The role and relevance of rising air temperatures to bluff erosion in Arctic Alaska

Ferdinand J Oberle, Li H Erikson, Ann Gibbs, Bruce M Richmond and Thomas D Lorenson, USGS Pacific Coastal and Marine Science Center, Santa Cruz, CA, United States
Abstract:
Along the Arctic coast of Alaska, bluff erosion is widespread, may be accelerating, and is threatening defense and energy-related infrastructure, coastal habitats, and Native communities. Along the U.S. Beaufort Sea coast, long-term bluff recession rates average ~2.5m/yr since the 1950s, but with highspatial variability. Recent frequent measurements of the north facing bluffs at Barter Island (BTI), located near the U.S./Canadian border, indicate accelerating rates of erosion. These unconsolidated permafrost bluffs (average ~ 8 m height), with variable but often high ice-content, are susceptible to both mechanical and thermal erosion. The dominant processes that contribute to the apparent rise in erosion rates are spatial and temporal changes in sea ice, wave exposure, and increasing sea and air temperatures. In this study we employ wave and storm surge models and a suite of field measurements using Unmanned Aerial System (UAS) based thermal imaging techniques, thermistor arrays, and high-resolution imagery of BTI to characterize the dominant forcing parameters and evaluate the relative contribution of each to mechanical erosion and thermo-denudation.

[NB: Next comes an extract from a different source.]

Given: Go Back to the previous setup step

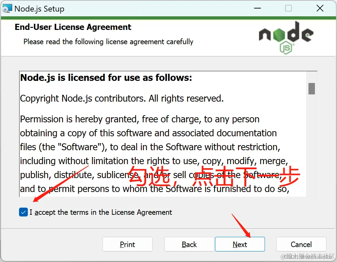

Results indicate that while both cumulative wave energy flux and air temperatures have increased over the past decade, the high air temperature anomalies in October of every year since 2010 and of the 2019 summer season have triggered several thermal denudation events that occurred in 2019. Monthly mean temperature anomalies during these times ranged from 1°C to 4°C for a base period of 1980 -2009. The high air temperature anomalies are reflected in the heat conductivity maps of the BTI bluff face which showed ~5°C warmer bluff faces in September 2019 compared to previous years (2017). These measurements, supplemented with penetrating ground temperature arrays, are being used to test and develop a heat transfer model for use in a permafrost thermo-abrasion and denudation bluff erosion model.